### Material provided
....................

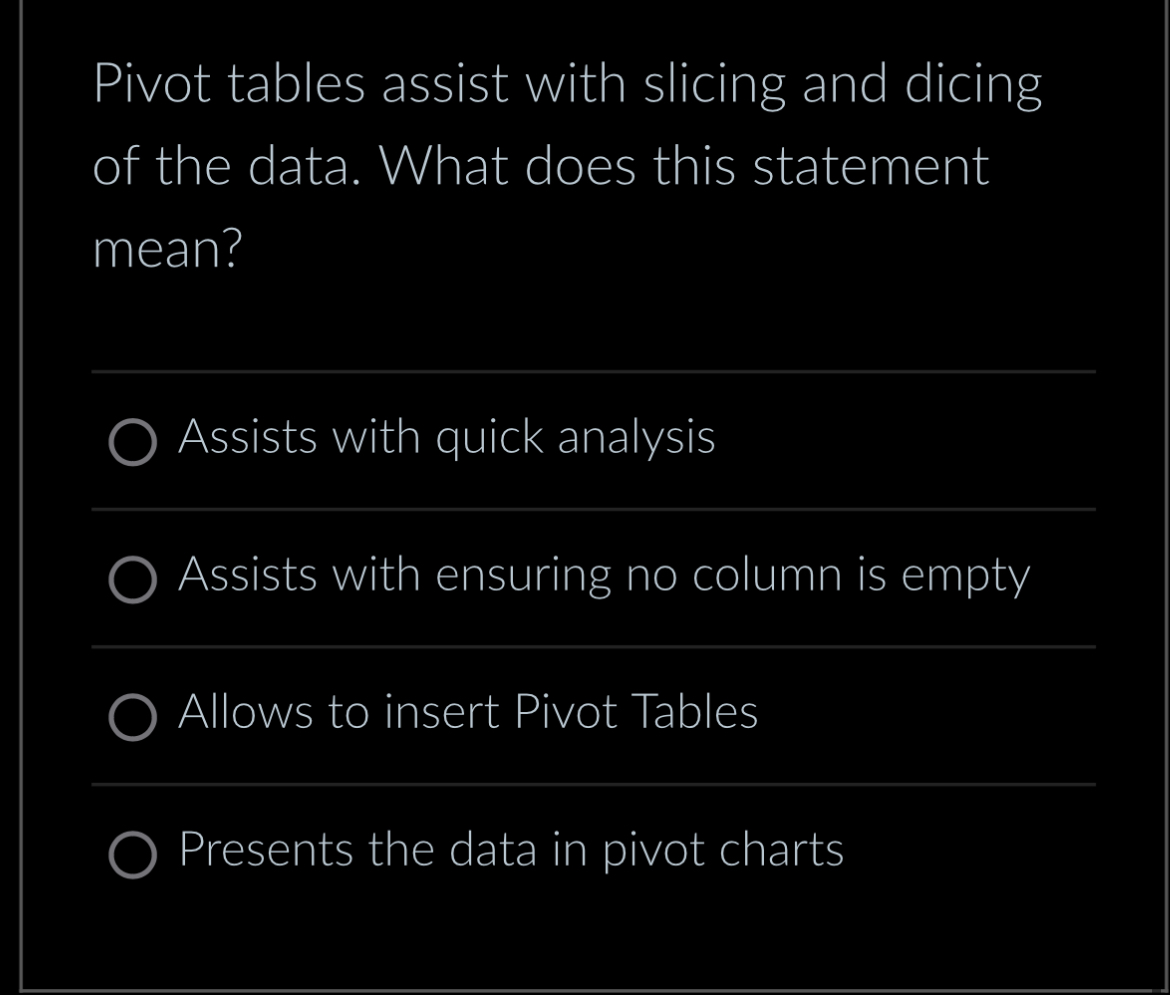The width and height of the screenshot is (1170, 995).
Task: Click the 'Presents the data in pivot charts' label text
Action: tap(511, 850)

....................

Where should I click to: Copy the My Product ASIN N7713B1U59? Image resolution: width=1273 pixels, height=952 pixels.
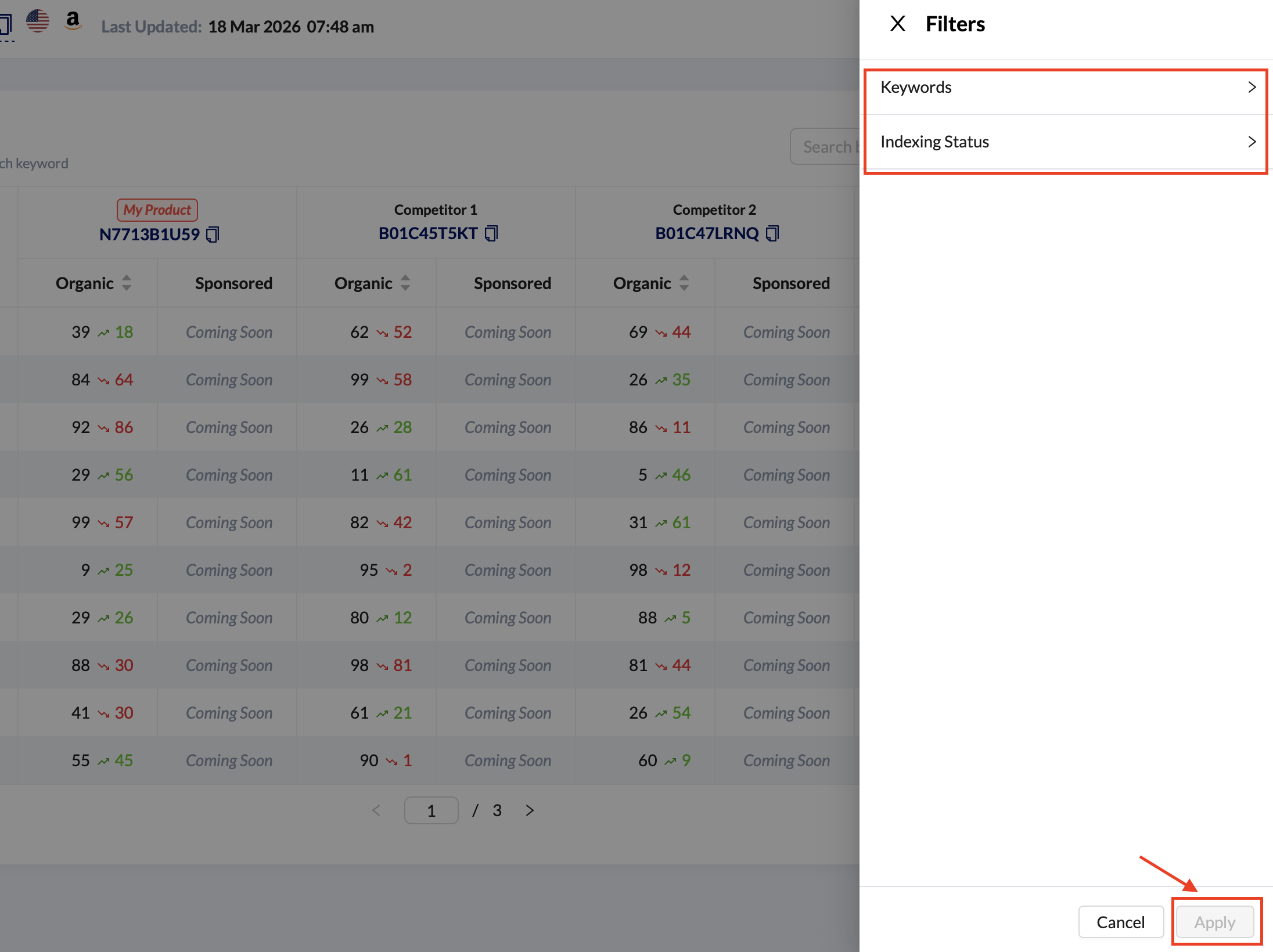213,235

....................

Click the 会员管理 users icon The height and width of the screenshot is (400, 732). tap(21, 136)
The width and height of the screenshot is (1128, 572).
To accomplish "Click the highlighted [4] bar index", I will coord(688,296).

....................

### What the exercise asks
Copy out the records above word for word, from the line with "The width and height of the screenshot is (1128, 572)." up to and including the line with "I will coord(688,296).".

### Answer to the task
The width and height of the screenshot is (1128, 572).
To accomplish "Click the highlighted [4] bar index", I will coord(688,296).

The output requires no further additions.